■ Gösterilen Metin:
Batı'nın uzun süre tehdit olarak gördüğü "Nasırcılık"a yaklaşımı siyasî İslâm hakkındaki değerlendirmesinden çok da farklı değildir.
İkinci olarak Temerrüd liderlerinin varsaydıklarının tersine İhvan'ın "terörist" olarak nitelendirileceği Mısır'a "demokrasi"nin gelme ihtimali yoktur. Kısa süreli Mursi idaresinin hataları bu gerçeği değiştirmez.
Toplumun dörtte birinden fazlasının desteğine sahip, kökleri derinlere inen ve örgütlü bir hareketin siyaset dışına itilmesi en fazla "dar alanda demokrasi oyunu" oynanmasını sağlayabilir ki, bu da Mısır'ı Ocak 2011'de ulaştığından daha geri bir noktaya götürür.
İmzalarını topladıkları milyonlar adına generallere talimat verdiklerini düşünen Temerrüd liderlerin üçüncü ve hayatî yanılgısı ise karın tokluğuna çalıştırdığı askerler üzerinden yarattığı haksız rekabet ile ekonominin yüzde kırkını kontrol eden orduyu basit bir icra aracı olarak görmeleridir.

■ Verilen Görev 1: Aşağıdaki satırlardan "Tap the Wi-Fi status icon" ifadesini içeren satırdan satırların sonuna kadar olan kısmı, her iki uç dahil, "dropdown" yerine "drop-down list" koyarak ve geri kalan her şeyi olduğu gibi bırakarak yeniden yazın. Resimleri cevaba almayın.
Aşağıdaki satırların metinle hiçbir ilgisi yoktur.

Hedef konum kayıtları:
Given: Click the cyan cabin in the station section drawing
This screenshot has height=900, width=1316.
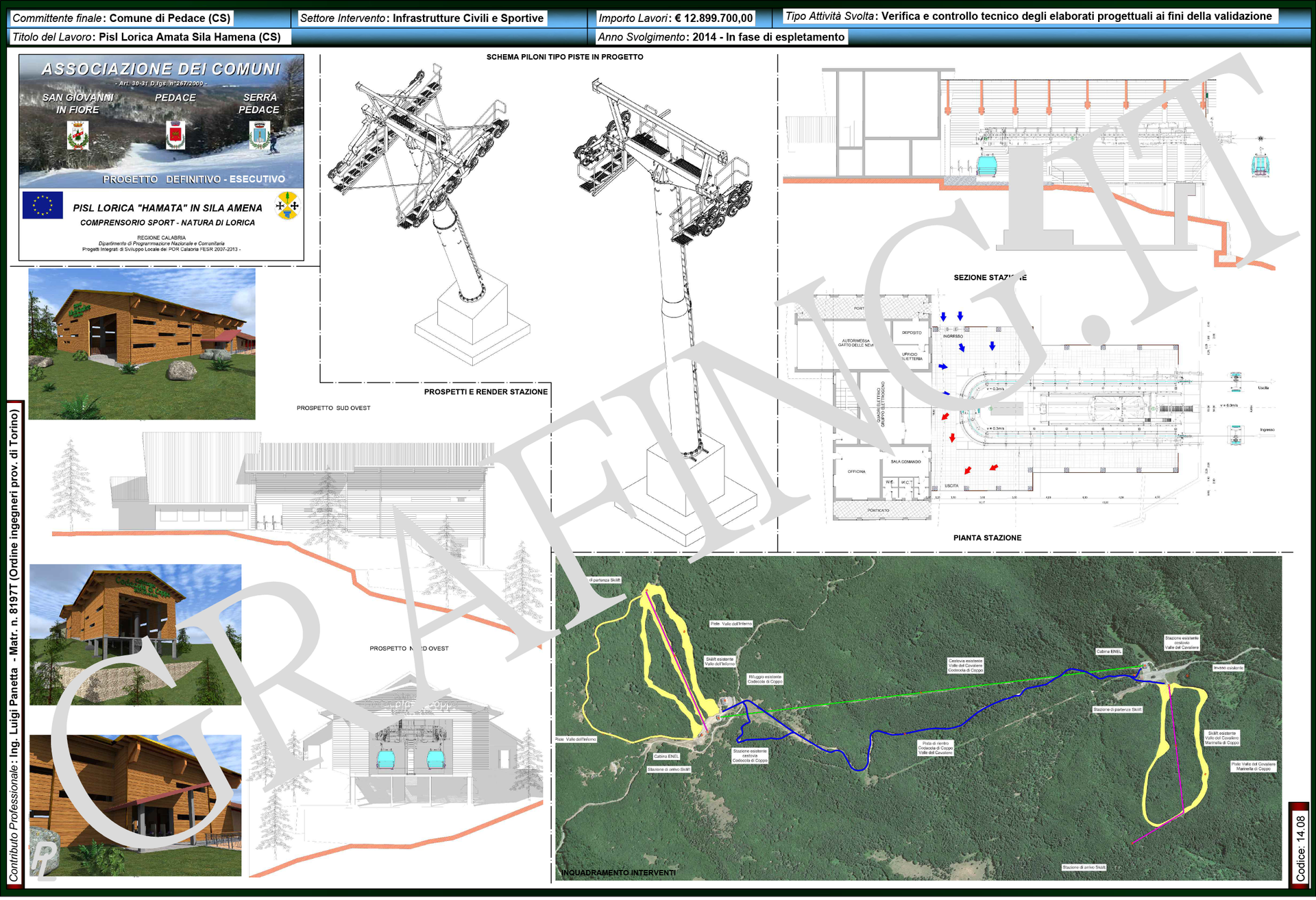Looking at the screenshot, I should (987, 165).
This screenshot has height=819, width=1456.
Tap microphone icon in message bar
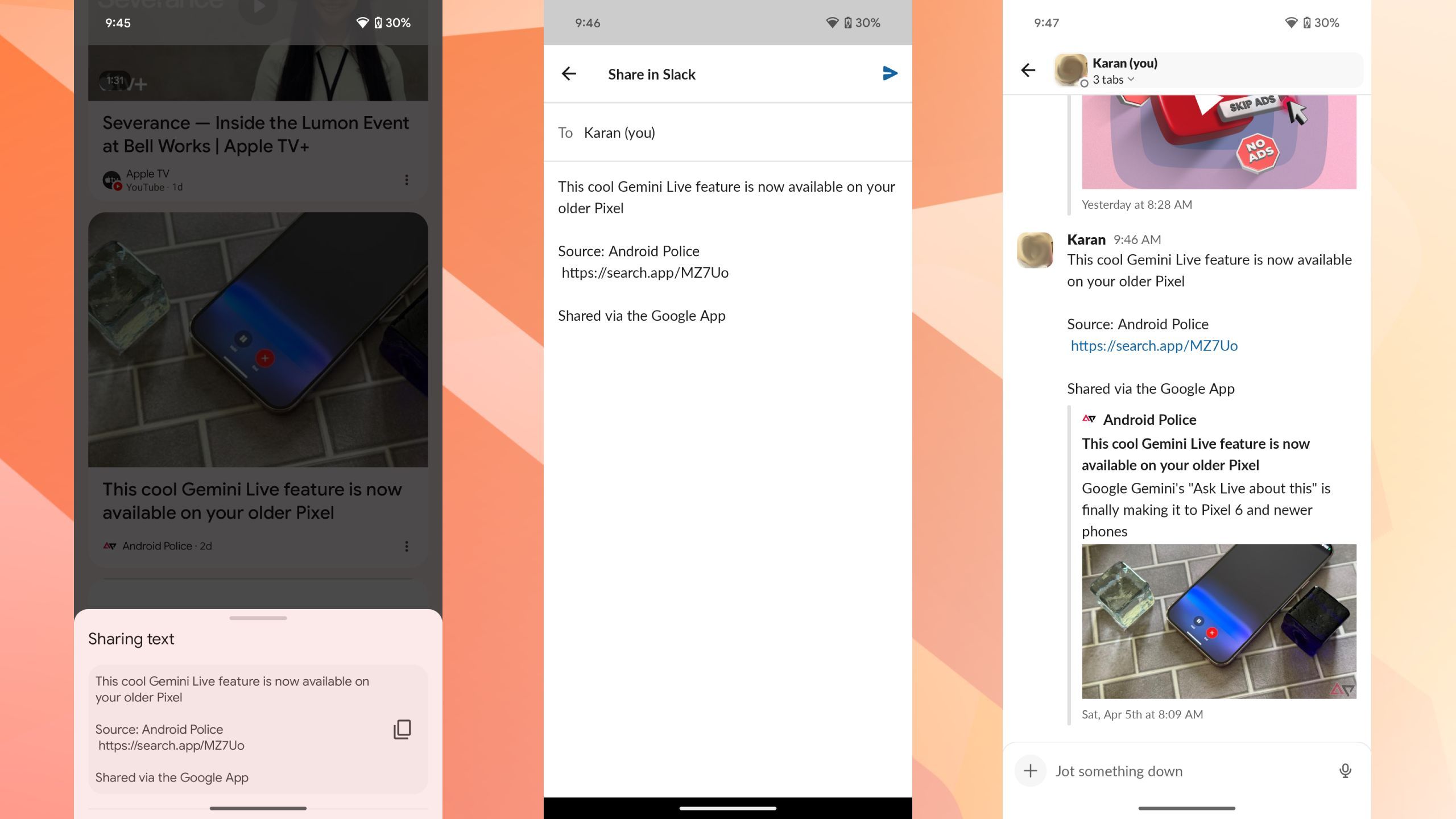1345,771
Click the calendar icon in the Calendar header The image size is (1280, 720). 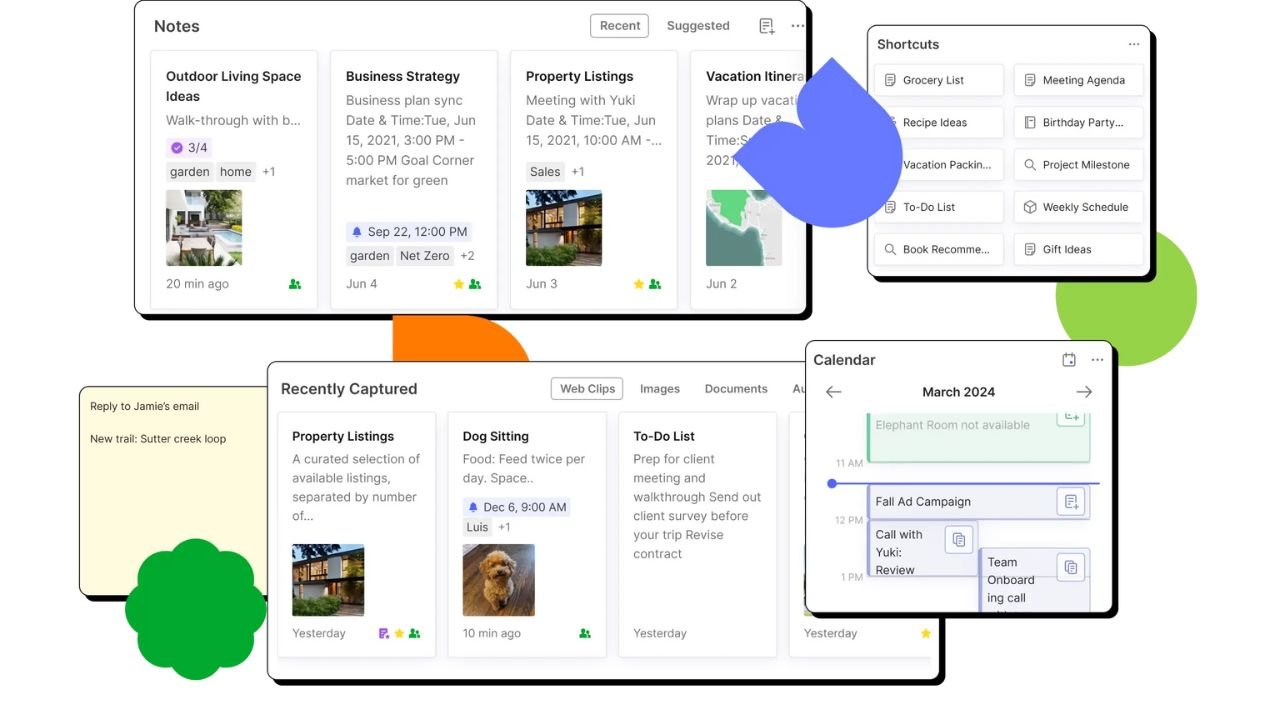tap(1069, 359)
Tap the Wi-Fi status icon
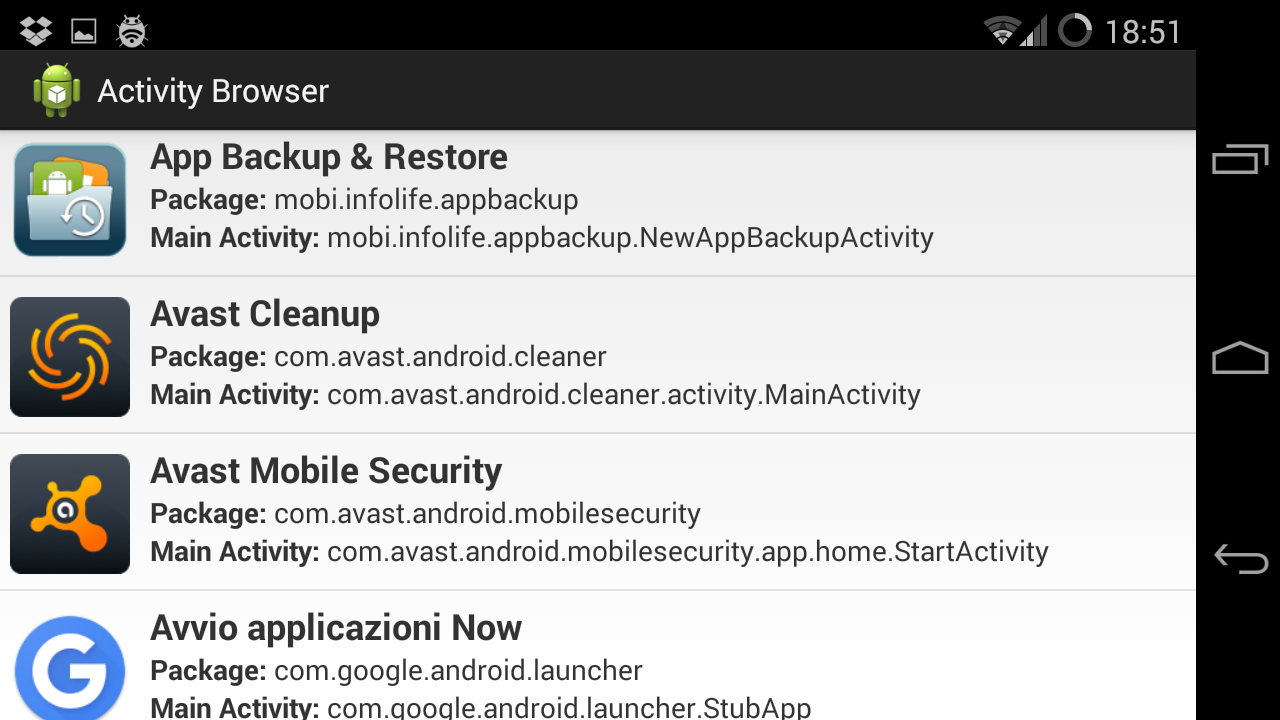The image size is (1280, 720). (1001, 31)
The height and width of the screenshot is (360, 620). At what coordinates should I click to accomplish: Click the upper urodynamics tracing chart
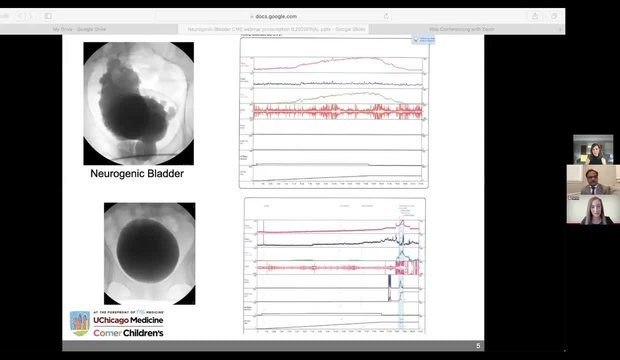[334, 113]
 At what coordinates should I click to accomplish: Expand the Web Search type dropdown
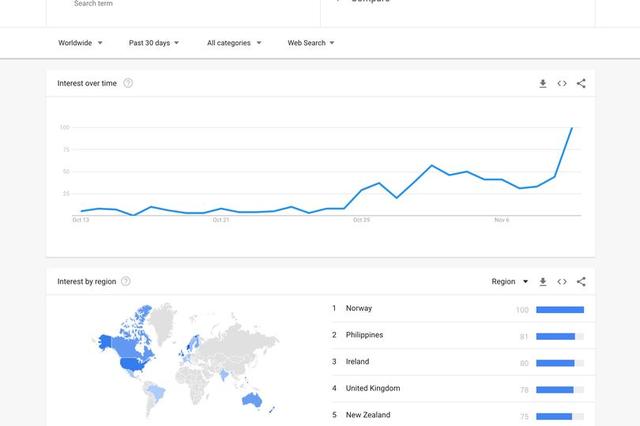(x=311, y=43)
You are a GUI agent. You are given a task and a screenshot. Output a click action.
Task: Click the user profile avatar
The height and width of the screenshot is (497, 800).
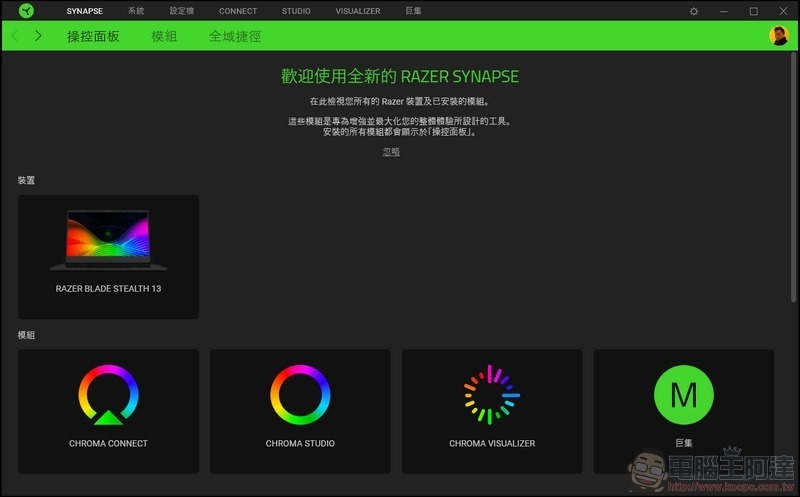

■ Verilen Görev 2: Metinde "Batı'nın uzun süre" ile "bu gerçeği değiştirmez." arasındaki bölümü, her iki uç dahil, değiştirmeden aktarın.

■ Eksiksiz Çıktı 1:
Tap the Wi-Fi status icon
The image size is (1280, 720). (1001, 31)
The height and width of the screenshot is (360, 620). At what coordinates should I click to accomplish: Click the upper urodynamics tracing chart
[334, 113]
 At what coordinates should I click to accomplish: Expand the Web Search type drop-down list
(x=311, y=43)
You are a GUI agent. You are given a task and a screenshot. Output a click action.
Task: Click the user profile avatar
The height and width of the screenshot is (497, 800).

■ Eksiksiz Çıktı 2:
Batı'nın uzun süre tehdit olarak gördüğü "Nasırcılık"a yaklaşımı siyasî İslâm hakkındaki değerlendirmesinden çok da farklı değildir.
İkinci olarak Temerrüd liderlerinin varsaydıklarının tersine İhvan'ın "terörist" olarak nitelendirileceği Mısır'a "demokrasi"nin gelme ihtimali yoktur. Kısa süreli Mursi idaresinin hataları bu gerçeği değiştirmez.